What kind of disease is chronic gonorrhea?

  Chronic lymphocytic leukemia, or CLL for short, is a neoplastic disease with slow progression and low malignancy, manifested by the accumulation of morphologically mature lymphocytes in the lymphoid tissue (including peripheral blood, bone marrow and lymph nodes, spleen, etc.), bone marrow and peripheral blood in the body, which can form masses or affect normal hematopoietic function.

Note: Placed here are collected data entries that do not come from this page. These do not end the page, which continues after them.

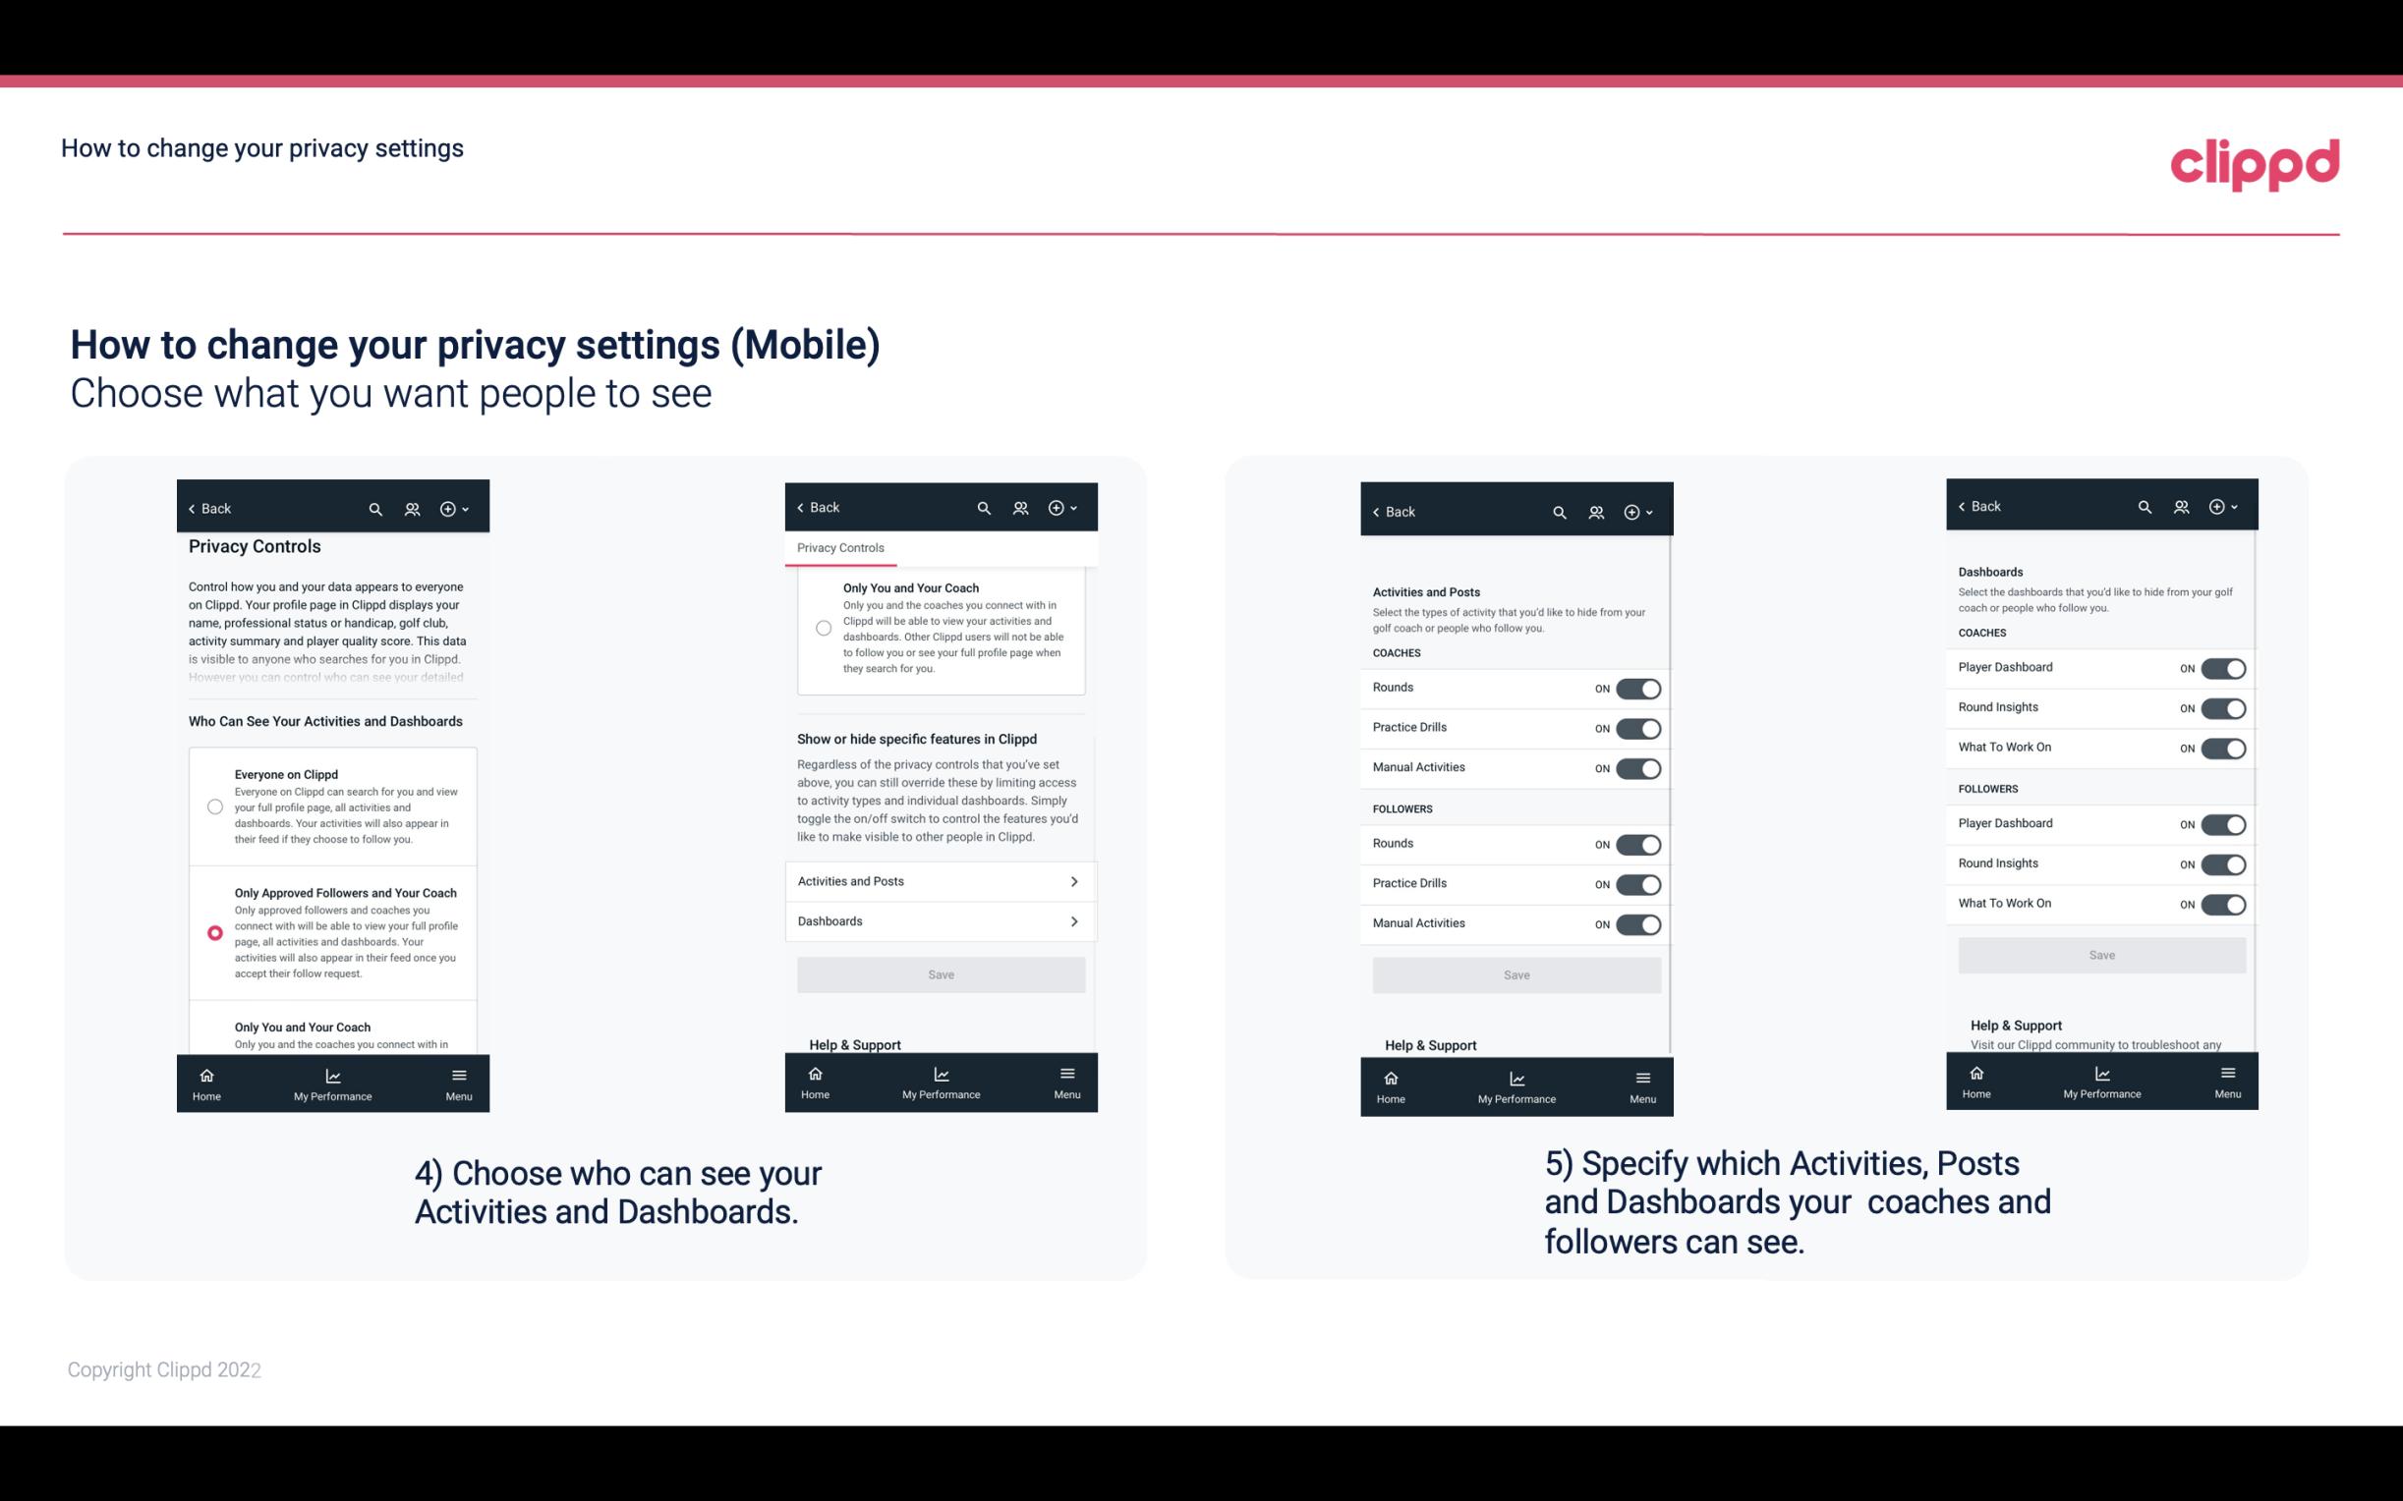This screenshot has width=2403, height=1501.
Task: Click the search icon in top bar
Action: [373, 507]
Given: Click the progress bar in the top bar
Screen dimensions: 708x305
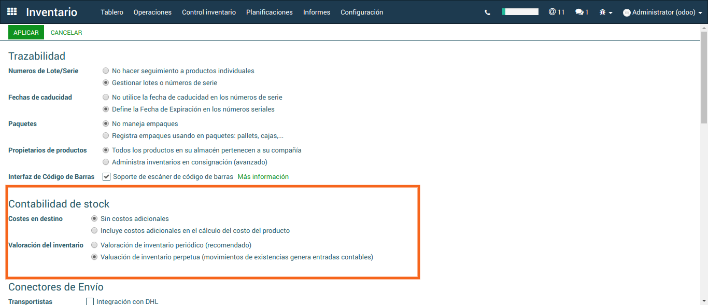Looking at the screenshot, I should coord(520,11).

Therefore, although slow lymphoma is essentially a neoplastic disease, some patients have slow disease progression, some even carry the disease for life without any symptoms and do not affect survival, but some patients have faster progression and need immediate chemotherapy or even hematopoietic stem cell transplantation, while others have progressive disease that eventually requires treatment.  Small lymphocytic lymphoma (abbreviated as SLL) refers to this type of neoplastic lymphocyte infiltration mainly in lymph nodes, spleen and other lymphoid tissues, mainly in the form of masses, without significant involvement of bone marrow and peripheral blood, while CLL mainly manifests as leukemia and can be accompanied by masses. The diagnosis of SLL is largely the same as that of CLL, except that the diagnosis of SLL depends mainly on lymph node pathology and immunohistochemical examination.